Queen's Anniversary Prize 2009

Profile of the Department of Archaeology, University of Reading

The University of Reading was been awarded the Queen's Anniversary Prize 2009 in recognition of the excellence of the University's Department of Archaeology, which combines ground-breaking research, enterprise and teaching.


In the Research Assessment Exercise (2008), the department was ranked as the UK archaeology department with the highest proportion of world-leading research (40% 4* research). The Department's six core areas of research cover the entirety of human history in Europe and the Near and Middle East from the last glaciation to AD1600. The world-leading research areas have a direct relevance for contemporary environmental and climatic change. They include: the development of the first complex societies in the Near and Middle East since the last glaciation; coastal and wetland archaeology and the relationship between humans and the environment in prehistory; later prehistoric societies in north-west Europe; urbanisation in the Roman World; digital data capture in the field, database development and digital dissemination and the archaeology of the medieval church and monasticism.

The multi-disciplinary character of much of this research integrates humanities- and science- based approaches to produce innovatory methodologies and original results. There is also substantial collaborative participation in research and teaching projects with other parts of the University, such as geography, meteorology, computer science and chemistry. This extends to prestigious institutions at home and overseas such as Cambridge and Durham Universities, Teheran University, Stanford and University of California.

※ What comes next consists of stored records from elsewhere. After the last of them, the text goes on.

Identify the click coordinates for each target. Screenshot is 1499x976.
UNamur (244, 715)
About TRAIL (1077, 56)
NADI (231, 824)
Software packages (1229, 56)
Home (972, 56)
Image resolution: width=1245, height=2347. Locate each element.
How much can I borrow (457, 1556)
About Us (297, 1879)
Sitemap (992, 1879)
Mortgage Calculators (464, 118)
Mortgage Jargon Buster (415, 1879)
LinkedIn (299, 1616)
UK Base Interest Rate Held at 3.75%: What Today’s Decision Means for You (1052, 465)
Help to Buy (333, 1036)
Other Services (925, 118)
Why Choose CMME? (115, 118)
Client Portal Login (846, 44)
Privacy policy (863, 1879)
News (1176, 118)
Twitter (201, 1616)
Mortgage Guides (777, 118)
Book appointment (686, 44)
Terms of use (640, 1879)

The department has successfully bid for £4.7 million in prestigious research grants over the past 8 years from AHRB/AHRC, British Academy, Joint Information Systems Committee, Leverhulme and NERC.

Learning and training

The Department's emphasis on vocational training is unique in the UK, integrating field-based practice into all undergraduate degrees through the Silchester Field School. The inspired learning for students is unparalleled anywhere else in the UK and provides students with the field-skill set they need to go into professional practice through the experience of working on one of the UK's largest and complicated research excavations.

Research-based teaching sits at the heart of the distinctive suite of undergraduate and Masters programmes, MPhil and PhD research degrees.

In the National Student Survey 2008, 100% students on the department's programmes agreed on the quality of the teaching provision. The department is recognised by HEFCE as a Centre of Excellence in Teaching and Learning in Undergraduate Research Skills.

It has also played a major role in getting the disabled engaged with archaeology by leading the HEFC-funded initiative, Inclusive, Accessible, Archaeology

43% of undergraduates go into employment in archaeology, which is particularly high for archaeology. 44% of those on MSc in Geoarchaeology go on to work in that field.


Industry and government also benefit from the Department's expertise through the provision of advice and specialist services, especially in the areas of forensic and environmental reconstruction.

The department provides advice to the Home Office, UK Police Authorities and Forensic Science Service, particularly in the areas of human provenancing and forensic palynology . This has included expert witness testimony in high profile legal cases. Members of the department act as advisors to national heritage organisations such as English Heritage and Cadw in Wales.

Engagement with wider audiences

The department has excellent engagement with non-specialist communities and audiences and through the Silchester Roman Town Project, in particular, reaches over 5000 people in one open season, including hundreds of young people through school visits, work experience opportunities and the Public Open Days. Staff also conduct a wide range of talks, public lectures and media work.

Staff and students

The department boasts five Fellows of the British Academy (FBA) among the 17 HEFCE funded staff members, making it the only academic department in Britain to boast five FBAs. There is also a Fellow of the Royal Society on the staff.

Members of the University's Department of Archaeology who are also Fellows of the British Academy are:- Professor Martin Bell, Professor Roberta Gilchrist, Professor Michael Fulford, Professor Steven Mithen and Professor Richard Bradley. All five members of the department have progressed in their careers at Reading, having initially being appointed to more junior positions.

Staff represent the University on the executives of a number of national societies and are academic assessors to research councils and major charities.

The Department is comprised of 17 HEFCE funded staff and 4 charity funded staff, as well as 8 post doctoral research staff

Student numbers - 65 on BA Archaeology - almost 180 students on all undergraduate programmes, 14 on Masters, 13 on MSc Geoarchaeology and 47 PhD students.

The above data (e.g. student numbers and employability statistics) relate to the date of the QAP award (2009) and may have changed since then.


REF 2014 results confirm Reading Archaeology as world-leading

The Higher Education Funding Council for England (HEFCE) published the results of its Research Excellence Framework (REF) 2014 on 18 December 2014. The Research Excellence Framework (REF) is the method for assessing the quality of research in UK higher education institutions (HEIs) held approximately every six years.

Reading has achieved the top score in Archaeology (UoA17A) for world-leading (4*) and internationally-excellent (3*) research. Expert peer review has confirmed 81% of our research as scoring in these two categories, above Oxford, Durham, UCL, York and Cambridge in a competitive field of over twenty submissions. Our grade point average was 3.08, well above the sector mean, with outstanding scores in outputs (31.9% at 4*) and environment (62.5% at 4*).